Dataset rows
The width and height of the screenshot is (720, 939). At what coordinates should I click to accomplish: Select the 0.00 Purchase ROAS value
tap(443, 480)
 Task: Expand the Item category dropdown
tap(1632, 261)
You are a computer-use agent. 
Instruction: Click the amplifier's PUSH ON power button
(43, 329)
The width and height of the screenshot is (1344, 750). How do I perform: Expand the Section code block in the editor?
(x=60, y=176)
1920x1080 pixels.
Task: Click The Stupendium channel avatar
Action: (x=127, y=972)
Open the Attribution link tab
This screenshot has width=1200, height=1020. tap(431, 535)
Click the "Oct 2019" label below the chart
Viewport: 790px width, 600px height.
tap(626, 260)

What the task requires
Can you edit the rows above so that every "Expand" becomes "Unfold", with nothing else changed?

Completed task
The width and height of the screenshot is (720, 939). At what coordinates should I click to accomplish: Select the 0.00 Purchase ROAS value
tap(443, 480)
 Task: Unfold the Item category dropdown
tap(1632, 261)
You are a computer-use agent. 
Instruction: Click the amplifier's PUSH ON power button
(43, 329)
The width and height of the screenshot is (1344, 750). How do I perform: Unfold the Section code block in the editor?
(x=60, y=176)
1920x1080 pixels.
Task: Click The Stupendium channel avatar
Action: (x=127, y=972)
Open the Attribution link tab
This screenshot has width=1200, height=1020. tap(431, 535)
Click the "Oct 2019" label below the chart
Viewport: 790px width, 600px height.
tap(626, 260)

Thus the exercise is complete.